• _Aim_
Copy the records word for word, starting with the line containing "This screenshot has height=360, width=574. Task: Point" and continuing through the end of the records. Leave out the pictures.

• _Provided records_
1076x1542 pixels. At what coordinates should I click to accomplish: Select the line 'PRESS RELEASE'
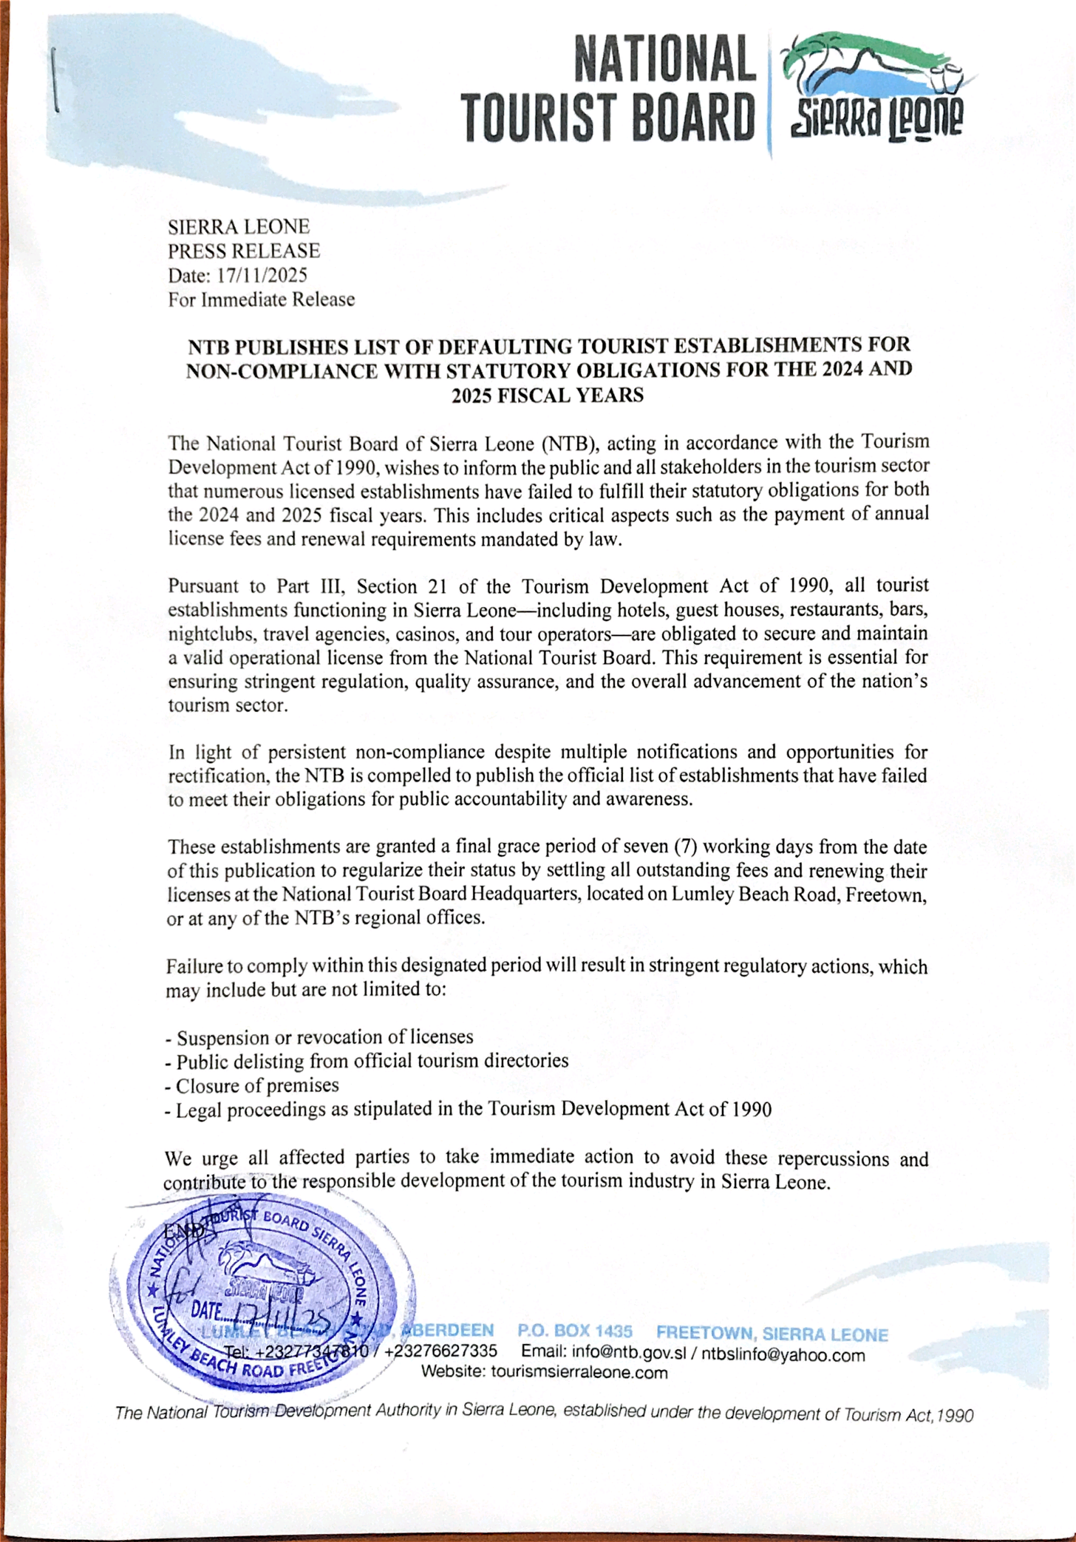pos(243,251)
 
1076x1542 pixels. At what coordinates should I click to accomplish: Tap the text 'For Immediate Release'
pos(261,299)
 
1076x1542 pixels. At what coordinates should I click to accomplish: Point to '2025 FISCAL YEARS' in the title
pos(547,395)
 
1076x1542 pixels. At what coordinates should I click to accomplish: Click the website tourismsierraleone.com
pos(579,1372)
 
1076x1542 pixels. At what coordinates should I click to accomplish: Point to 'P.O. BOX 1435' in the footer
pos(575,1330)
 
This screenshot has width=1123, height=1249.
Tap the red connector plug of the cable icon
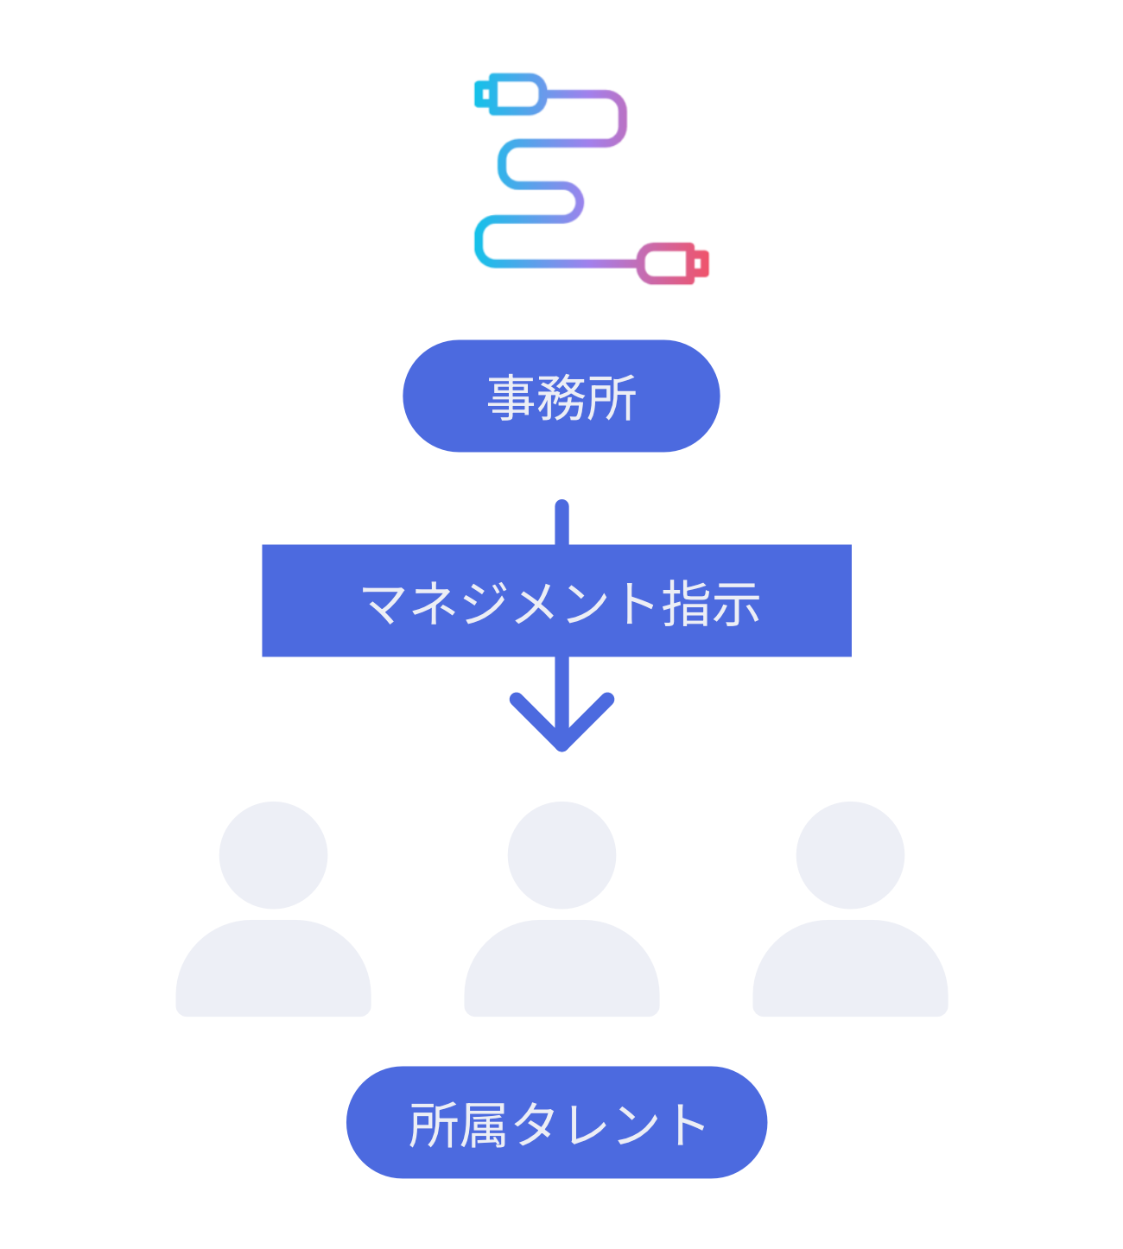pos(673,263)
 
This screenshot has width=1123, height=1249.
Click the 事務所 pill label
pos(561,396)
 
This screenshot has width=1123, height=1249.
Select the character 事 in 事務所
pos(511,398)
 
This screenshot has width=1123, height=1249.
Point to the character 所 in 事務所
pos(612,398)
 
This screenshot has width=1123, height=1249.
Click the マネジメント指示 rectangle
pos(556,600)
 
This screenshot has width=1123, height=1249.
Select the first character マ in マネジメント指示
pos(384,603)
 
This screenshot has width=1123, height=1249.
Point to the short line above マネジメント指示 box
pos(562,522)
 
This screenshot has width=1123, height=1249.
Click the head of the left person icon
pos(273,854)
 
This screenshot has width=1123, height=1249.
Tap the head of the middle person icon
pos(562,854)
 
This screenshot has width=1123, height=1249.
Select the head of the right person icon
pos(850,854)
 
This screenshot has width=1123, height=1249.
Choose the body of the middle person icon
pos(562,972)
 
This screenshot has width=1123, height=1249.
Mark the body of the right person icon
pos(850,972)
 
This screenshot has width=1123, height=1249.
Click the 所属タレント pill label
pos(556,1122)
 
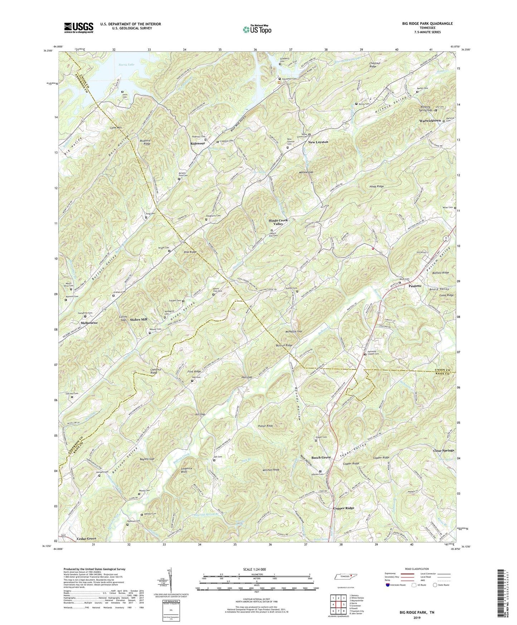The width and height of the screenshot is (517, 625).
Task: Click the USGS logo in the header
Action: [79, 27]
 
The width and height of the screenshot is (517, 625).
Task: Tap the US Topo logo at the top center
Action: [257, 29]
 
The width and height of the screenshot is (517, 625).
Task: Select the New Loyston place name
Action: [318, 142]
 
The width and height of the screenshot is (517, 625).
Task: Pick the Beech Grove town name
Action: [321, 457]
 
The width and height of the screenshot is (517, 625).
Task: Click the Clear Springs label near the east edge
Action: [443, 450]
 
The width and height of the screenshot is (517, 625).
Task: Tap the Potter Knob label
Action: [265, 426]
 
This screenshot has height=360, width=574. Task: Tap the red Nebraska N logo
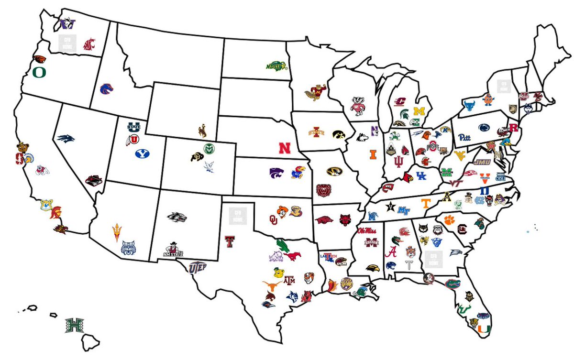(x=285, y=148)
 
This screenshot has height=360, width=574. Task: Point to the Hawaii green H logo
(x=74, y=325)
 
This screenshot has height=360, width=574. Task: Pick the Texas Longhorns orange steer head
(x=273, y=287)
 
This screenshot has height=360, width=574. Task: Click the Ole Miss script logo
(x=367, y=231)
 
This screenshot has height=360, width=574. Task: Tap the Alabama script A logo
(x=393, y=251)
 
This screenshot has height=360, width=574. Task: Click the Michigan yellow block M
(x=419, y=111)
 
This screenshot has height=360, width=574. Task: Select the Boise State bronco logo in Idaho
(x=106, y=89)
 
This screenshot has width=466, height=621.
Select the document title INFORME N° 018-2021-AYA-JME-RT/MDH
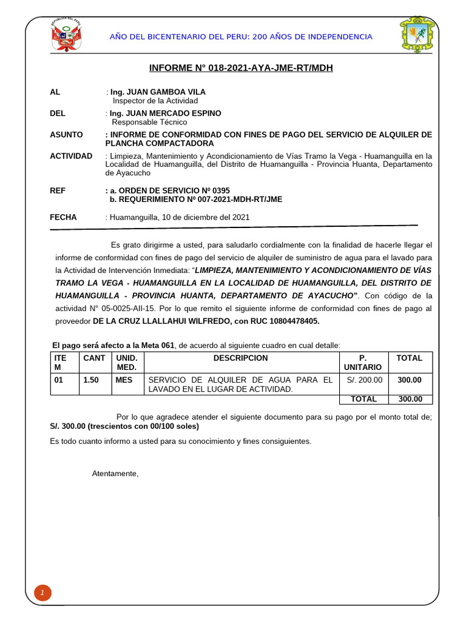click(241, 69)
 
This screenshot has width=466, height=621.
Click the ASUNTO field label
click(67, 135)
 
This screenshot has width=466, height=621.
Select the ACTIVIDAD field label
click(71, 156)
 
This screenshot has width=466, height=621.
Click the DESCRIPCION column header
click(240, 358)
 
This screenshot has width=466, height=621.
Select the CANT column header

• _Answer for this exercise_
This screenshot has height=360, width=574. Task: Point to the Hawaii green H logo
(x=74, y=325)
 
This screenshot has height=360, width=574. Task: Pick the Texas Longhorns orange steer head
(x=273, y=287)
 
This screenshot has height=360, width=574. Task: Click the Ole Miss script logo
(x=367, y=231)
 
This screenshot has height=360, width=574. Task: Tap the Alabama script A logo
(x=393, y=251)
 
This screenshot has height=360, width=574. Task: Click the Michigan yellow block M
(x=419, y=111)
 
This screenshot has height=360, width=574. Task: Select the Boise State bronco logo in Idaho
(x=106, y=89)
 
This screenshot has width=466, height=621.
Select the document title INFORME N° 018-2021-AYA-JME-RT/MDH
click(241, 69)
 
This screenshot has width=466, height=621.
Click the ASUNTO field label
click(67, 135)
 
This screenshot has width=466, height=621.
Select the ACTIVIDAD field label
click(71, 156)
 
This screenshot has width=466, height=621.
Click the DESCRIPCION column header
click(240, 358)
 
This screenshot has width=466, height=621.
Select the CANT column header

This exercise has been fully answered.